Question 1 “Compare the ways in which two works you have studied use narrative form to explore a theme.” Approach: Consider whether either text is in dialogue with a particular narrative tradition or genre — and whether it fulfils or subverts the conventions of that tradition. Use the intertextual dimension to explain why each writer’s formal choices are meaningful.
Question 2 “How do two works you have studied represent the relationship between power and language?” Approach: Consider whether either text alludes to, parodies, or adapts texts associated with political authority (speeches, laws, official histories). How does the intertextual relationship with these forms shape the argument each text makes?
Question 3 (Individual Oral preparation) “Select a global issue that connects a literary and a non-literary text from your course. Explain what reading both texts together reveals about this issue.” Approach: This is an explicitly intertextual question. Identify what each text contributes to the understanding of the issue that the other cannot, and argue that reading them together produces an insight that reading either alone would not.
Question 4 “Compare how two writers use allusion or reference to create meaning.” Approach: Identify 2–3 specific allusions or references in each text. For each, apply the three analytical questions: What does it add? What does it alter? What does it reveal about the text’s cultural positioning?
Question 5 “Evaluate the claim that texts which belong to the same genre inevitably resemble each other more than they differ.” Approach: This question is about genre as an intertextual system. Select two works from the same genre (tragedy, dystopia, coming-of-age, etc.). Identify the conventions they share — then analyse the specific ways each writer transforms, subverts, or extends those conventions. Your argument should assess whether similarity or difference is more analytically productive.
Model Analytical Move — Allusion in a Comparative Essay
Question: “Compare how two writers use allusion or reference to create meaning.”
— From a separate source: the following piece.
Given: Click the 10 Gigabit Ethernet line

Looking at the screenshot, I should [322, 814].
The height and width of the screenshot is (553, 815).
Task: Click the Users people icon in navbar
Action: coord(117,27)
Identifying the allusion: In [Work A], [writer]‘s repeated reference to [mythological figure, Biblical text, literary predecessor] activates a meaning that the text cannot carry on its own. The allusion creates what we might call a reading shadow — a second text visible behind the first that deepens, ironises, or challenges what the primary text presents.
Analysing its function:
- What does it add? The allusion to [specific reference] imports the associations of [cultural weight, moral significance, narrative arc] into [Work A]‘s context.
- What does it alter? By placing [allusion] in the context of [Work A’s specific situation], [writer] revalues the original — e.g., a heroic archetype is made ironic, or a tragic pattern is given contemporary resonance.
- What does it reveal? The choice of this particular reference over others available to the writer signals [cultural positioning, ideological stance, intended reader].
Comparative move: In [Work B], [writer]‘s use of [different allusion or the same allusion differently deployed] works by contrast: where [Work A] uses intertextuality to [function], [Work B] uses it to [contrasting function]. This comparison reveals that the meaning of any intertextual reference is not fixed — it is produced by the specific context into which the allusion is placed.
IB Tip — Intertextuality and the Examiner: Paper 2 examiners reward responses that demonstrate genuine literary knowledge and the ability to think across texts. References to genre conventions, archetypal patterns, or specific intertextual connections signal that you are reading these works as participants in a literary tradition — not as isolated objects. This kind of writing scores in the top markbands.